----- EXTRACTED TEXT

A year in Mimir: Massive scale, new metrics formats, increased adoption

• 2023-03-27 • 8 min

When we introduced Grafana Mimir into the open source ecosystem, we weren’t shy about our ambitions. Once we got past answering some of the easier questions (For the record, the name Mimir comes from Norse mythology, and it’s pronounced /mɪ’mir/.), we quickly got to work making good on our promise to deliver the most scalable, most performant open source time series database (TSDB) in the world.

Since launching Mimir a year ago, we have focused our efforts on enhancing Mimir’s core capabilities to provide significant scale — 1 billion active series and beyond — with easy deployment, multi-tenancy, durable storage, high availability, and super fast query performance. We’ve also expanded Mimir’s interoperability: We open sourced write proxies to natively ingest different metrics formats (no more changing your code!) and introduced out-of-order sample ingestion.

----------
----- RECORD EXCERPTS

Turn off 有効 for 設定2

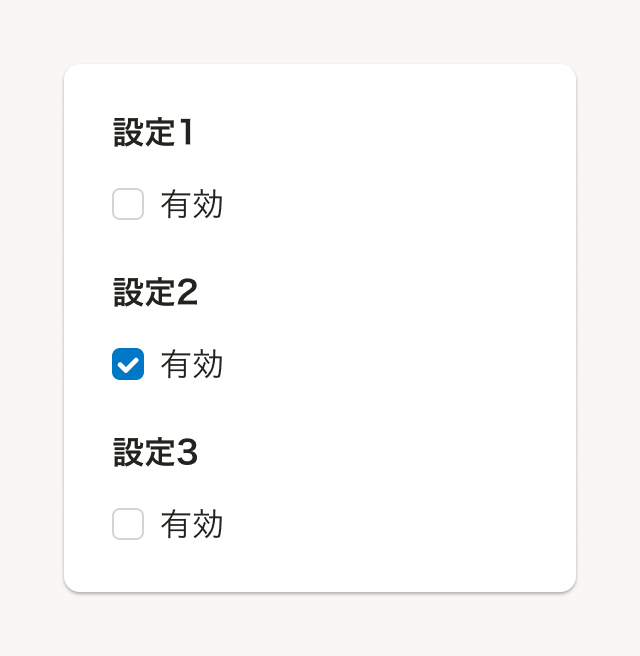128,364
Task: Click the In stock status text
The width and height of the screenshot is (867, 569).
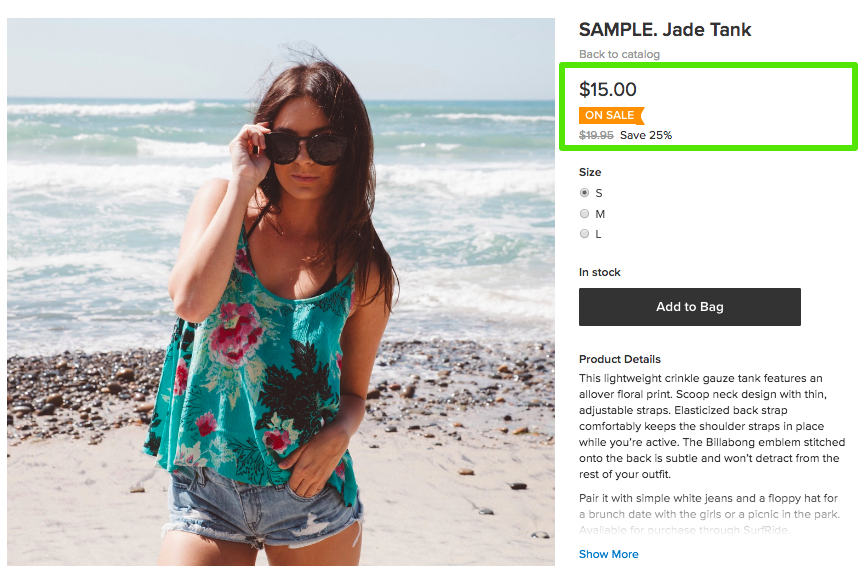Action: [600, 272]
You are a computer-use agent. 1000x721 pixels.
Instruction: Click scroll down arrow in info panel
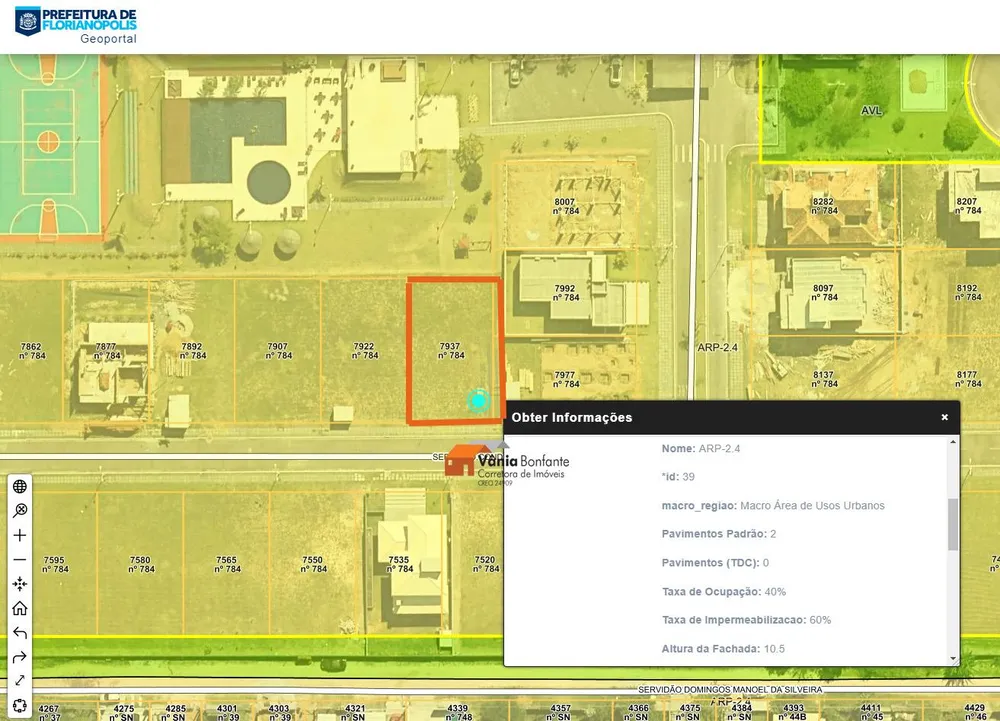click(953, 659)
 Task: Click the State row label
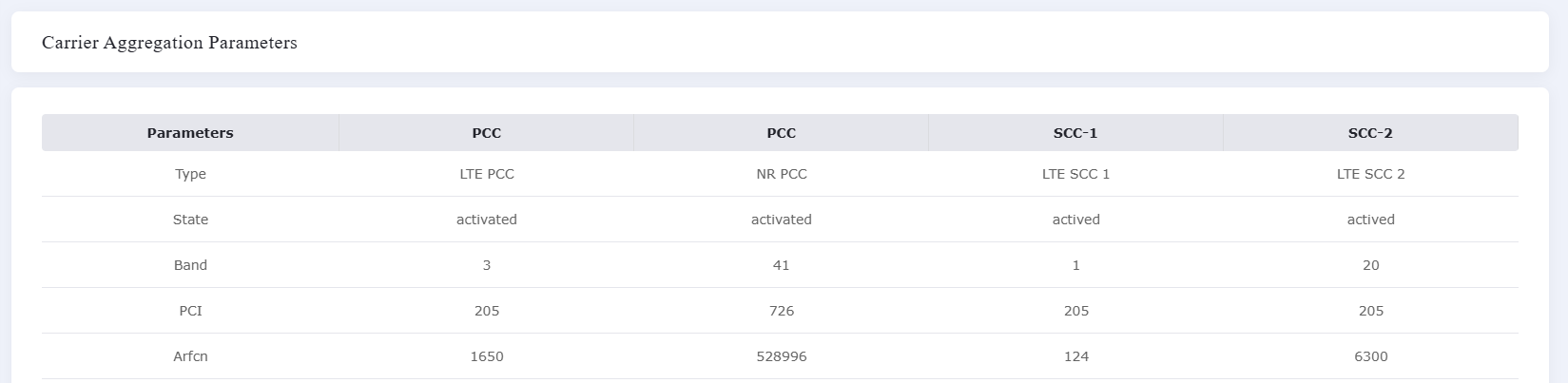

----------

TASK TO COMPLETE: Please repeat the part of the Mimir post that opens with the words containing "When we introduced" and closes with "in the world.". Work only from the Mimir post.

ANSWER IN FULL:
When we introduced Grafana Mimir into the open source ecosystem, we weren’t shy about our ambitions. Once we got past answering some of the easier questions (For the record, the name Mimir comes from Norse mythology, and it’s pronounced /mɪ’mir/.), we quickly got to work making good on our promise to deliver the most scalable, most performant open source time series database (TSDB) in the world.